The entries follow. Print each one exactly.
-- INFORMATION GIVEN follows --
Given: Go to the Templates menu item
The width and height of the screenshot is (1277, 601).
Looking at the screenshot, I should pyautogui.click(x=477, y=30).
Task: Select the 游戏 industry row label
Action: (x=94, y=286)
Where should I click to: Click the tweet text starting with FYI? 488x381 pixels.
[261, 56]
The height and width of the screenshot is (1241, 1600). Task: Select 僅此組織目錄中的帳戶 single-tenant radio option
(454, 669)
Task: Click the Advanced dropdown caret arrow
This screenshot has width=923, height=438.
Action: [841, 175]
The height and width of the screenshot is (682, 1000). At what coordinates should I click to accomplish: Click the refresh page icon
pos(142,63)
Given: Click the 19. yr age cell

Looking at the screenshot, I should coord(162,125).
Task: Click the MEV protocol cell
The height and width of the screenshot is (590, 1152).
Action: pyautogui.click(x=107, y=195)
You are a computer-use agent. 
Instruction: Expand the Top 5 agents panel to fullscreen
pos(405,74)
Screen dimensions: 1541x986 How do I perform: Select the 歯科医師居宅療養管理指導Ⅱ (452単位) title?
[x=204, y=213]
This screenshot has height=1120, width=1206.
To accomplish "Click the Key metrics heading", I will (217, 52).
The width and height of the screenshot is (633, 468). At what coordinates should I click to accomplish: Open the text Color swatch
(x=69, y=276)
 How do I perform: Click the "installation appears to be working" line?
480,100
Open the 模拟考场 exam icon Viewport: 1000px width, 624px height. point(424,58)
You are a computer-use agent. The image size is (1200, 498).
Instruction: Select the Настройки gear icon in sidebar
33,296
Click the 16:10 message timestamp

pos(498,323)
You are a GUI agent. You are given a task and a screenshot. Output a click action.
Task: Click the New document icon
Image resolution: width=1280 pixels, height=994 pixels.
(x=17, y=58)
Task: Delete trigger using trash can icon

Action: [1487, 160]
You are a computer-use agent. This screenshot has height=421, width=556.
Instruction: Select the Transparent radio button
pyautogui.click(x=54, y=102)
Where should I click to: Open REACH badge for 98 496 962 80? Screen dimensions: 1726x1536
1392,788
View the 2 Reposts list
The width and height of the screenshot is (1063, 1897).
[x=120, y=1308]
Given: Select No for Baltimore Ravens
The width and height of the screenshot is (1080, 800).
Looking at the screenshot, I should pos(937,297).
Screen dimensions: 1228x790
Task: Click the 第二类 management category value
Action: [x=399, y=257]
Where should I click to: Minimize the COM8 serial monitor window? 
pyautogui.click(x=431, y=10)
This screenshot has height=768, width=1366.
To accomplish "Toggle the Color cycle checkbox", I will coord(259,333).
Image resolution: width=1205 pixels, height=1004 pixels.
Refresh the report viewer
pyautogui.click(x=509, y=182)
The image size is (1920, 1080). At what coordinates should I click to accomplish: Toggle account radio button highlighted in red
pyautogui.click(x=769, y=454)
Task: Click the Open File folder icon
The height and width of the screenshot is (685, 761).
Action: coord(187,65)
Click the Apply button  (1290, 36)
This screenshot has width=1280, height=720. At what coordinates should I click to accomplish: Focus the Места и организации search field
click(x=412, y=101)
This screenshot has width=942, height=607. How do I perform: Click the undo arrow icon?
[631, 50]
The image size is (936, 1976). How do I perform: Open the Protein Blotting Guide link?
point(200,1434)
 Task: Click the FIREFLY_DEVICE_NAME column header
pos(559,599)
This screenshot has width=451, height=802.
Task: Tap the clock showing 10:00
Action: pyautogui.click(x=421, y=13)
-- INFORMATION GIVEN concluded --
■ ANSWER TO THE EXERCISE
Given: Go to the Templates menu item
The width and height of the screenshot is (1277, 601).
Looking at the screenshot, I should pyautogui.click(x=477, y=30).
Task: Select the 游戏 industry row label
Action: (x=94, y=286)
Where should I click to: Click the tweet text starting with FYI? 488x381 pixels.
[261, 56]
The height and width of the screenshot is (1241, 1600). Task: Select 僅此組織目錄中的帳戶 single-tenant radio option
(454, 669)
Task: Click the Advanced dropdown caret arrow
This screenshot has width=923, height=438.
Action: [841, 175]
The height and width of the screenshot is (682, 1000). At what coordinates should I click to accomplish: Click the refresh page icon
pos(142,63)
Given: Click the 19. yr age cell

Looking at the screenshot, I should coord(162,125).
Task: Click the MEV protocol cell
The height and width of the screenshot is (590, 1152).
Action: pyautogui.click(x=107, y=195)
You are a computer-use agent. 
Instruction: Expand the Top 5 agents panel to fullscreen
pos(405,74)
Screen dimensions: 1541x986 How do I perform: Select the 歯科医師居宅療養管理指導Ⅱ (452単位) title?
[x=204, y=213]
This screenshot has height=1120, width=1206.
To accomplish "Click the Key metrics heading", I will (217, 52).
The width and height of the screenshot is (633, 468). At what coordinates should I click to accomplish: Open the text Color swatch
(x=69, y=276)
 How do I perform: Click the "installation appears to be working" line?
480,100
Open the 模拟考场 exam icon Viewport: 1000px width, 624px height. point(424,58)
You are a computer-use agent. The image size is (1200, 498).
Instruction: Select the Настройки gear icon in sidebar
33,296
Click the 16:10 message timestamp

pos(498,323)
You are a GUI agent. You are given a task and a screenshot. Output a click action.
Task: Click the New document icon
Image resolution: width=1280 pixels, height=994 pixels.
(x=17, y=58)
Task: Delete trigger using trash can icon

Action: [1487, 160]
You are a computer-use agent. This screenshot has height=421, width=556.
Instruction: Select the Transparent radio button
pyautogui.click(x=54, y=102)
Where should I click to: Open REACH badge for 98 496 962 80? Screen dimensions: 1726x1536
1392,788
View the 2 Reposts list
The width and height of the screenshot is (1063, 1897).
[x=120, y=1308]
Given: Select No for Baltimore Ravens
The width and height of the screenshot is (1080, 800).
Looking at the screenshot, I should pos(937,297).
Screen dimensions: 1228x790
Task: Click the 第二类 management category value
Action: [x=399, y=257]
Where should I click to: Minimize the COM8 serial monitor window? 
pyautogui.click(x=431, y=10)
This screenshot has height=768, width=1366.
To accomplish "Toggle the Color cycle checkbox", I will coord(259,333).
Image resolution: width=1205 pixels, height=1004 pixels.
Refresh the report viewer
pyautogui.click(x=509, y=182)
The image size is (1920, 1080). At what coordinates should I click to accomplish: Toggle account radio button highlighted in red
pyautogui.click(x=769, y=454)
Task: Click the Open File folder icon
The height and width of the screenshot is (685, 761).
Action: coord(187,65)
Click the Apply button  (1290, 36)
This screenshot has width=1280, height=720. At what coordinates should I click to accomplish: Focus the Места и организации search field
click(x=412, y=101)
This screenshot has width=942, height=607. How do I perform: Click the undo arrow icon?
[631, 50]
The image size is (936, 1976). How do I perform: Open the Protein Blotting Guide link?
point(200,1434)
 Task: Click the FIREFLY_DEVICE_NAME column header
pos(559,599)
This screenshot has width=451, height=802.
Task: Tap the clock showing 10:00
Action: pyautogui.click(x=421, y=13)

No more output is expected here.